Introduction: Cancer is the leading cause of death from illness in the pediatric population in the United States (US). However, tremendous progress has been made in the treatment of pediatric cancer and over 80% of pediatric patients diagnosed with cancer will be long-term survivors. Earlier studies have shown the racial and ethnic background of pediatric patients enrolled in cancer clinical trials to be comparable to the racial distribution of pediatric cancer in the US, but recently there has been a decline in representation of underrepresented populations in pediatric clinical trials. This is of particular concern due to the possible genetic or metabolic differences in patients from different racial and ethnic groups that may affect response to novel therapies and survival rates. In this study, we analyzed the racial and ethnic enrollment in pivotal clinical trials that led to drug approval for malignant hematological diseases in the pediatric and adolescent/young adult (AYA) populations.

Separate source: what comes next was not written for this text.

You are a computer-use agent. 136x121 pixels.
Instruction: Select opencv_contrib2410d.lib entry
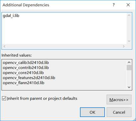pyautogui.click(x=26, y=68)
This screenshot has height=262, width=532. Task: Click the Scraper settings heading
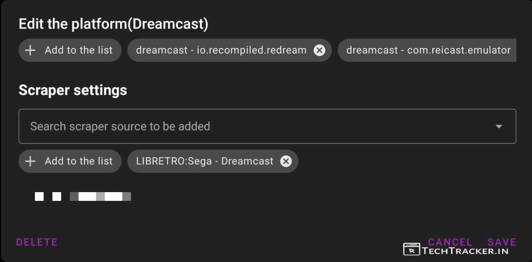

Methods: Demographic data was collected from registrational trials submitted to the FDA from 2012 to 2023 to support the approval of drugs in the pediatric and AYA populations for acute lymphoblastic leukemia (ALL), acute myeloid leukemia (AML), and chronic myeloid leukemia (CML). Only patients that were enrolled and treated were included in the analysis. The distribution of race (White, Black, Asian/Pacific Islander [API], American Indian/Alaska Native [AIAN]) and ethnicity (Hispanic, non-Hispanic) for patients enrolled on trials were compared to the corresponding distribution of US ALL, AML, and CML incident cases in pediatric and AYA patients (<30 years) obtained from the North American Association of Central Cancer Registries (NAACCR) for the years 2012-2021.

Results: A total of 14 pivotal trials enrolling 2,218 pediatric and AYA patients from ages 0-29 years were included in the analysis. This included 8 trials in ALL (N=846), 4 trials in CML (N=306), and 2 trials in AML (N=1066). Regarding the racial composition of the pivotal trials overall and by disease: ALL, AML and CML, 72% (71.6, 73.4, and 68%) (N=1596) of patients identified as White, 8.3% (6.1, 11.0, and 4.9%) (N=184) identified as Black, 6.8% (3.9, 5.0, and 20.9%) (N=150) identified as API, 2% (0.6, 3.4, and 1.0%) (N=44) identified as AIAN, 5.5% (7.7, 4.9, and 1.6%) (N=122) listed their race as “other”, 5.2% (9.8, 2.1, and 3.3%) (N=118) did not have their race provided or was unknown, and 0.3% (0.8, 0.4, and 3.3%) (N=6) identified as more than one race, respectively. There were 385 patients (17.4%) (20.3, 17.5, and 8.5% respectively) who identified as having Hispanic ethnicity.

According to NAACCR data the racial distribution of leukemia cases overall and by disease (ALL, AML, CML) were as follows: 78% (80.8, 73.7 and 71.7%) White; 10.6% (8, 14.8 and 16.1%) Black; 6.3% (5.8, 7.1 and 6.5%) API; and 1% (1, 0.9 and 0.9%) AIAN, respectively. Hispanic ethnicity accounted for 31.5% (35.6, 25.0, 23.1 %) of the pediatric and AYA patient population, respectively.

Comparing distribution of race and ethnicity in trial data to NAACCR, there was a low enrollment of Black and Hispanic across pivotal clinical trials that led to drug approvals for leukemia in the pediatric and AYA populations.

Conclusions: Our results demonstrate underrepresentation of Black and Hispanic pediatric and AYA patients in leukemia clinical trials. The difference in proportions of minorities between the clinical trials and NAACCR data may be associated with biological or socioeconomic factors that are outside the scope of this analysis. The limitations of the report are that it only analyzed patients enrolled and treated in pivotal trials and did not include patients that were in earlier phase/supportive trials or patients that were screened and deemed to be ineligible for the studies. Nevertheless, the FDA remains committed to collaboration with investigators and pharmaceutical companies to find innovative solutions to increase enrollment of underrepresented minorities in cancer clinical trials.